__EXERCISE DIRECTIONS__
Output the rows as a numbered list, from the start down to the line containing "will pyautogui.click(x=201, y=81).", and leave out the blank lines.

━━━

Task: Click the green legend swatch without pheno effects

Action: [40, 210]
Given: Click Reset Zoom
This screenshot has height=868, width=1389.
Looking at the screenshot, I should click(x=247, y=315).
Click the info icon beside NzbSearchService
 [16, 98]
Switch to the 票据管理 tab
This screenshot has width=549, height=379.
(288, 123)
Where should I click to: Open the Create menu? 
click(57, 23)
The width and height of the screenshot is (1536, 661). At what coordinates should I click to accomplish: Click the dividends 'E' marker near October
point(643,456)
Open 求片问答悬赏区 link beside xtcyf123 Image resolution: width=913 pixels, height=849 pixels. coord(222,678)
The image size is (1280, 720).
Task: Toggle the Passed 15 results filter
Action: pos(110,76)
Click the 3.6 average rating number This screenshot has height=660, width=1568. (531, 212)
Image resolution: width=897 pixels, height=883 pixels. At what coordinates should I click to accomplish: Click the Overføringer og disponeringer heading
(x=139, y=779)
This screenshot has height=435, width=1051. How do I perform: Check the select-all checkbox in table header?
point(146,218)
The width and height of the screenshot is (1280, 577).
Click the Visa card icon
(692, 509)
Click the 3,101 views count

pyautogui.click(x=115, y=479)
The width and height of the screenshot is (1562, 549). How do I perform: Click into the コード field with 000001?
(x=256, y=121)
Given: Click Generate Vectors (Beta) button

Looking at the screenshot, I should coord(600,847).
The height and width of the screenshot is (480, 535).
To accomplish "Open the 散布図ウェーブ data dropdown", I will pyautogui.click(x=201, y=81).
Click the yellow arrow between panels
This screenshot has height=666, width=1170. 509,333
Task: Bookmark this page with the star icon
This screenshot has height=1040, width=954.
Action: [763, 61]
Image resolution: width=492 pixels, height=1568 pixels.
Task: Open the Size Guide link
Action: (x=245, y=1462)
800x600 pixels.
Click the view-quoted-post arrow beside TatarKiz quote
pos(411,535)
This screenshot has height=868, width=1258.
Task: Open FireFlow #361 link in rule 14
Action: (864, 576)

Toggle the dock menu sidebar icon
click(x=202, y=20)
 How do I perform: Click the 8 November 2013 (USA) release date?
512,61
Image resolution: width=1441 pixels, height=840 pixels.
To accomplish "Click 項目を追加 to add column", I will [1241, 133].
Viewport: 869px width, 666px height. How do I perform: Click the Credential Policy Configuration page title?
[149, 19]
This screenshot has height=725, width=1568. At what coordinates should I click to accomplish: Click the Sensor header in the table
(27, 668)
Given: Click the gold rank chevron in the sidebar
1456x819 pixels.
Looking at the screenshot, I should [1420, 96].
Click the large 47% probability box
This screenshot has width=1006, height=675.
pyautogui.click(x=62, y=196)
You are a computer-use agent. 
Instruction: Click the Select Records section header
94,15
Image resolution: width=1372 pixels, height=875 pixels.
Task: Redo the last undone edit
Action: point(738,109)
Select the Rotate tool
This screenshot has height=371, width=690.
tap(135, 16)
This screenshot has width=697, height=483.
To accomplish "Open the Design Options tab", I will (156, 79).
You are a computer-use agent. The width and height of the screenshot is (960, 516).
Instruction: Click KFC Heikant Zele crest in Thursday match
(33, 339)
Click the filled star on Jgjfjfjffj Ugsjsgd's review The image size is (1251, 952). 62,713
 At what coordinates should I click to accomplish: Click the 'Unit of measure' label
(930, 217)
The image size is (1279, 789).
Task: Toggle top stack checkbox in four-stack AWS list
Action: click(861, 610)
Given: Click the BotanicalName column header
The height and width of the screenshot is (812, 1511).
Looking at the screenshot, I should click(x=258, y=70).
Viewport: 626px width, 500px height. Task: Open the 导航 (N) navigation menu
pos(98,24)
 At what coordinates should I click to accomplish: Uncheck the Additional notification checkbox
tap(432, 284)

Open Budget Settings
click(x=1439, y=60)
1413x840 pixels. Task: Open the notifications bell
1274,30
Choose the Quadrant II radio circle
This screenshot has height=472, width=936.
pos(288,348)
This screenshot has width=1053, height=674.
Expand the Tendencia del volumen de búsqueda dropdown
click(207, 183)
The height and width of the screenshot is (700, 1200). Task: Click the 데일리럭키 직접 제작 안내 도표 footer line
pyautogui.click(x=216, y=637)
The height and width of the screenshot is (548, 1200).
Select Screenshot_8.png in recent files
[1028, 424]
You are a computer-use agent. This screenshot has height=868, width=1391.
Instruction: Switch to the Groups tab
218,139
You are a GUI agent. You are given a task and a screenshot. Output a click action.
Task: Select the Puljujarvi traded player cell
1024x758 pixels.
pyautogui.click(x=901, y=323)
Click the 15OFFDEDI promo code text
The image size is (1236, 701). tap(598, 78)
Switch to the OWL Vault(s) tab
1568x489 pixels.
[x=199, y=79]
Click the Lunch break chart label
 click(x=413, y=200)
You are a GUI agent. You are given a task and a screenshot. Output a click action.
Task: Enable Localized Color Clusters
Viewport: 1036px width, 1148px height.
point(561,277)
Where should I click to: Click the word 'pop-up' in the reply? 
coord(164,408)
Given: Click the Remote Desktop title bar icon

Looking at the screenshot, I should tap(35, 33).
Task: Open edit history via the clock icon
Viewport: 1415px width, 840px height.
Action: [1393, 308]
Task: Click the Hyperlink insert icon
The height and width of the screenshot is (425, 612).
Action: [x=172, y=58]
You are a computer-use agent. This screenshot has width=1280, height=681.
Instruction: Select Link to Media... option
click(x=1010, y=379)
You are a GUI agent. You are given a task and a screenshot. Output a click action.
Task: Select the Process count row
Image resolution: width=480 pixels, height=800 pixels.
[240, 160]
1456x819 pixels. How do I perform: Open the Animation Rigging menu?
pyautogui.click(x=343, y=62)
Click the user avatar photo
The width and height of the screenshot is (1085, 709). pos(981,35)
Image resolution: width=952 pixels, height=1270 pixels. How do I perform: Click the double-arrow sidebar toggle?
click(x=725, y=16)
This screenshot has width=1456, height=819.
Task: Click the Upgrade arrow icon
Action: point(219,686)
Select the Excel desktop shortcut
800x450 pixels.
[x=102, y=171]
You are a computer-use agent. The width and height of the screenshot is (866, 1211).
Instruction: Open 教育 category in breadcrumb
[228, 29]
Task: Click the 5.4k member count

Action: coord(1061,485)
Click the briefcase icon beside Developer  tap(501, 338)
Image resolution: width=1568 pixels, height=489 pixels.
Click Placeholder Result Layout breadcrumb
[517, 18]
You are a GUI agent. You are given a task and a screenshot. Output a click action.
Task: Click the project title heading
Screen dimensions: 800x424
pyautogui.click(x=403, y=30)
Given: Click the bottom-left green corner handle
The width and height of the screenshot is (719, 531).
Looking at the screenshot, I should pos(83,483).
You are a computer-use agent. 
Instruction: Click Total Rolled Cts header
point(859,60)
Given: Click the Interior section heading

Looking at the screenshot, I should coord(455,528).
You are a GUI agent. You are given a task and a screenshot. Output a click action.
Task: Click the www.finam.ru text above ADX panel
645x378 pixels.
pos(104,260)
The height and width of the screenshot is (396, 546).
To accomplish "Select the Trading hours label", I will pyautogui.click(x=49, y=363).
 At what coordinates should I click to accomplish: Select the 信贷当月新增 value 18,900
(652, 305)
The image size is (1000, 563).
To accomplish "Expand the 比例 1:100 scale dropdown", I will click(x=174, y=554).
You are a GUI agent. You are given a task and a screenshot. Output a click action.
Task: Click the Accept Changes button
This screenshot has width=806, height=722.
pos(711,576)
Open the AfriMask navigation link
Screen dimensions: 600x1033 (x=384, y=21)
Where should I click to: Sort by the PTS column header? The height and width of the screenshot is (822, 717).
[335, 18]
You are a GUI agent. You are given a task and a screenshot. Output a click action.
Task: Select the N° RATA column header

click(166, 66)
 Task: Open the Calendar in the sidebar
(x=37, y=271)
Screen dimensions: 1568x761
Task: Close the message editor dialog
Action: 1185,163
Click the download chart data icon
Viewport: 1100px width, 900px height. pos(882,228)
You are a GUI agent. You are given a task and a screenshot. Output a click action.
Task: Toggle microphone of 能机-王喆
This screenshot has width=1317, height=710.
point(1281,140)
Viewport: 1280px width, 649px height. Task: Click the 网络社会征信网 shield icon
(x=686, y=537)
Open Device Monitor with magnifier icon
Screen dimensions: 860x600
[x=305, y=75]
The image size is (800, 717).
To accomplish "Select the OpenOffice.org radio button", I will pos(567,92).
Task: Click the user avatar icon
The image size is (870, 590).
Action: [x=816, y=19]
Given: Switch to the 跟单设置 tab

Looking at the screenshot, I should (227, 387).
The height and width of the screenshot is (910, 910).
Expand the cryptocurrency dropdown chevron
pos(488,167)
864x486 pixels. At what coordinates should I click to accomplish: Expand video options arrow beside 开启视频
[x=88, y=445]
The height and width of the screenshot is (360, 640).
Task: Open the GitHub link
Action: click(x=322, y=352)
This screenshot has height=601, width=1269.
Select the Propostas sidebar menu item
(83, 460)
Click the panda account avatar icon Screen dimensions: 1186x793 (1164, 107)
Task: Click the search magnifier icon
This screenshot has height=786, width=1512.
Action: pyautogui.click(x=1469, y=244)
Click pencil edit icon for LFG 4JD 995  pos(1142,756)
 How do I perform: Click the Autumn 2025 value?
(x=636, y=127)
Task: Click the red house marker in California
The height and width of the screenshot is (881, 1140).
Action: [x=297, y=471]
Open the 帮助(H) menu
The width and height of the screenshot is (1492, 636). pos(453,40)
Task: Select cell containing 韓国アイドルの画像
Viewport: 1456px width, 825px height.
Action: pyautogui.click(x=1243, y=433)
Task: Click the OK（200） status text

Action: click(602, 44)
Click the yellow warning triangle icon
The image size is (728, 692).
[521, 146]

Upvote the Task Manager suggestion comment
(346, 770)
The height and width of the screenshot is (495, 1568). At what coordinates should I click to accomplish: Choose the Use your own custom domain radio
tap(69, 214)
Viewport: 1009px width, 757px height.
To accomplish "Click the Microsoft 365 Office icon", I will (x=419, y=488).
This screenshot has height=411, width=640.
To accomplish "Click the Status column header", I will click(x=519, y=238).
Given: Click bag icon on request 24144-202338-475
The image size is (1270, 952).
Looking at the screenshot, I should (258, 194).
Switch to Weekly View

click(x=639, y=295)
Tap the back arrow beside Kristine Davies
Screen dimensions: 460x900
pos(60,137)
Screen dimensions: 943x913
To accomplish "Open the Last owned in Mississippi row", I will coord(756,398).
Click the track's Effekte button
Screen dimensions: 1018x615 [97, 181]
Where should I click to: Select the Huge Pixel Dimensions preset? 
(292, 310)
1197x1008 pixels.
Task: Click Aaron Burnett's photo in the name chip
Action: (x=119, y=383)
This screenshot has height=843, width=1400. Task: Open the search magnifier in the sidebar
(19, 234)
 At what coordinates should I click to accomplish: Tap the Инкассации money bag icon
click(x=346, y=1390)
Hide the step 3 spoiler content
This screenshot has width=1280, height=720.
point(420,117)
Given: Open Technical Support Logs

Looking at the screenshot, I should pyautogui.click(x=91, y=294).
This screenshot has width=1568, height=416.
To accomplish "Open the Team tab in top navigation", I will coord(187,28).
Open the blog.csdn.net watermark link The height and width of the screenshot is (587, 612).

━━━

__ANSWER TO THE TASK__
1. Task: Click the green legend swatch without pheno effects
2. Action: [40, 210]
3. Given: Click Reset Zoom
4. This screenshot has height=868, width=1389.
5. Looking at the screenshot, I should click(x=247, y=315).
6. Click the info icon beside NzbSearchService
7.  [16, 98]
8. Switch to the 票据管理 tab
9. This screenshot has width=549, height=379.
10. (288, 123)
11. Where should I click to: Open the Create menu? 
12. click(57, 23)
13. The width and height of the screenshot is (1536, 661). At what coordinates should I click to accomplish: Click the dividends 'E' marker near October
14. point(643,456)
15. Open 求片问答悬赏区 link beside xtcyf123 Image resolution: width=913 pixels, height=849 pixels. coord(222,678)
16. The image size is (1280, 720).
17. Task: Toggle the Passed 15 results filter
18. Action: pos(110,76)
19. Click the 3.6 average rating number This screenshot has height=660, width=1568. (531, 212)
20. Image resolution: width=897 pixels, height=883 pixels. At what coordinates should I click to accomplish: Click the Overføringer og disponeringer heading
21. (x=139, y=779)
22. This screenshot has height=435, width=1051. How do I perform: Check the select-all checkbox in table header?
23. point(146,218)
24. The width and height of the screenshot is (1280, 577).
25. Click the Visa card icon
26. (692, 509)
27. Click the 3,101 views count
28. pyautogui.click(x=115, y=479)
29. The width and height of the screenshot is (1562, 549). How do I perform: Click into the コード field with 000001?
30. (x=256, y=121)
31. Given: Click Generate Vectors (Beta) button
32. Looking at the screenshot, I should coord(600,847).
33. The height and width of the screenshot is (480, 535).
34. To accomplish "Open the 散布図ウェーブ data dropdown", I will pyautogui.click(x=201, y=81).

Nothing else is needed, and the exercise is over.